Exercise aim: Write out the following lines of the material exactly as they appear: begin at the line that contains "You are a GUI" and stop after the line that contains "center [230, 916].".

Input material:
--------------------
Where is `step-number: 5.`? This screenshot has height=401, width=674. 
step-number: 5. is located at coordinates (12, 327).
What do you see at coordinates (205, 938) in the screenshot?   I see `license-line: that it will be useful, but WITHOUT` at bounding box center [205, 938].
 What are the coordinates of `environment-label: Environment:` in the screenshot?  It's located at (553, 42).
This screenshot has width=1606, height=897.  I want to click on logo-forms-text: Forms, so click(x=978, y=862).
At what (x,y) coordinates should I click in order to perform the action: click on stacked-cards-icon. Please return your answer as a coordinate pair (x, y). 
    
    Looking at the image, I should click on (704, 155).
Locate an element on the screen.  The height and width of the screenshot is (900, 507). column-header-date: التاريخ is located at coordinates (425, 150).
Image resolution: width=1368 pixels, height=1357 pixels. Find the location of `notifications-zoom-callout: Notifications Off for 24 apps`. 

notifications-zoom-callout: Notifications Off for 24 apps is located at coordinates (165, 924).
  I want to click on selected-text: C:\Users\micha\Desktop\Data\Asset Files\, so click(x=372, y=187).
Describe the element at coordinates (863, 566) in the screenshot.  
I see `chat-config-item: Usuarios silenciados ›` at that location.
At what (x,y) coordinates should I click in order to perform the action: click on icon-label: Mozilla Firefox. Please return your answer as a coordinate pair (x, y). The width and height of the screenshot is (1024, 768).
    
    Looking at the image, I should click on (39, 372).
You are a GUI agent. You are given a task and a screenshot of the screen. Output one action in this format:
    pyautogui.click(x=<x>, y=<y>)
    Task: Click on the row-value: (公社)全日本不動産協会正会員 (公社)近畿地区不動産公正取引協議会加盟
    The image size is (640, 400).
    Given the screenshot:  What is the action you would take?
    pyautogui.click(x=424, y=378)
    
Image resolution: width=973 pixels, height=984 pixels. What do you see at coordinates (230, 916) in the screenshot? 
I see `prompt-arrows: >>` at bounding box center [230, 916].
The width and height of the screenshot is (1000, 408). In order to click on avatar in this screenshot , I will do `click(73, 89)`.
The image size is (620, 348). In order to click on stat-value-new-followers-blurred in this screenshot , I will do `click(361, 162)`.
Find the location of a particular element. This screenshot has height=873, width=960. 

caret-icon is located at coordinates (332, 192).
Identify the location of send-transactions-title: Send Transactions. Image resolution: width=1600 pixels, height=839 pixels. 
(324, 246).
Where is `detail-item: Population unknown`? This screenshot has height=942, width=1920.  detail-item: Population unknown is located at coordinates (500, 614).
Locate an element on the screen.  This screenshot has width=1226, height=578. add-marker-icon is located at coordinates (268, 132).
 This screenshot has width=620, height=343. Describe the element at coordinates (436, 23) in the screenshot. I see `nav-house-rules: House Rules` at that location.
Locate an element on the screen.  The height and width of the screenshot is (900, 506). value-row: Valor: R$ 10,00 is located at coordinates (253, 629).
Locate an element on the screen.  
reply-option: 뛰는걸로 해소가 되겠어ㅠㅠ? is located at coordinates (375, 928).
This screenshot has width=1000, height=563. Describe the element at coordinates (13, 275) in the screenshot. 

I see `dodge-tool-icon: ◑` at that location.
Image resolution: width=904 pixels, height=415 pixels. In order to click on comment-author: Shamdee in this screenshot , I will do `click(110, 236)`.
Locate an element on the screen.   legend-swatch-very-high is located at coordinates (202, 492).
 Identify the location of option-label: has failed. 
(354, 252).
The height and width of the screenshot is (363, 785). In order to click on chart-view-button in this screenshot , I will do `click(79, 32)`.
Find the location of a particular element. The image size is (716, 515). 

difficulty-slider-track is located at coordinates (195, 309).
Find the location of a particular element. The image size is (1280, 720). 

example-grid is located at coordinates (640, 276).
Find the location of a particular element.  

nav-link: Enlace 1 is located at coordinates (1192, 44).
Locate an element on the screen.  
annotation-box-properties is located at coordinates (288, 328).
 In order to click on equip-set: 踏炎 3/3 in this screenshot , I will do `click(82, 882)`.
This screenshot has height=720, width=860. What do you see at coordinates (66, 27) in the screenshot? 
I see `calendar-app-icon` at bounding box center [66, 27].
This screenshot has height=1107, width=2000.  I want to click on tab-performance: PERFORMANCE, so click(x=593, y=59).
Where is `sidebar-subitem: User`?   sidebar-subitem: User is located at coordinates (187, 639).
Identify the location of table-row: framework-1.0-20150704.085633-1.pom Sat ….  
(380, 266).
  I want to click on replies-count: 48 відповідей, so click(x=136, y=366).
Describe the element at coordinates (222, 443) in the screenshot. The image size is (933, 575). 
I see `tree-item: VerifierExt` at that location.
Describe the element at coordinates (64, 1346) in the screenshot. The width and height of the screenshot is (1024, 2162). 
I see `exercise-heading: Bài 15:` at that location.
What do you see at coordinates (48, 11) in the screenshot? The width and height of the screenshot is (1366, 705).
--------------------
Solution to this problem:
You are a GUI agent. You are given a task and a screenshot of the screen. Output one action in this format:
    pyautogui.click(x=<x>, y=<y>)
    Task: Click on the row-value: (公社)全日本不動産協会正会員 (公社)近畿地区不動産公正取引協議会加盟
    The image size is (640, 400).
    Given the screenshot:  What is the action you would take?
    pyautogui.click(x=424, y=378)
    
Image resolution: width=973 pixels, height=984 pixels. What do you see at coordinates (230, 916) in the screenshot? 
I see `prompt-arrows: >>` at bounding box center [230, 916].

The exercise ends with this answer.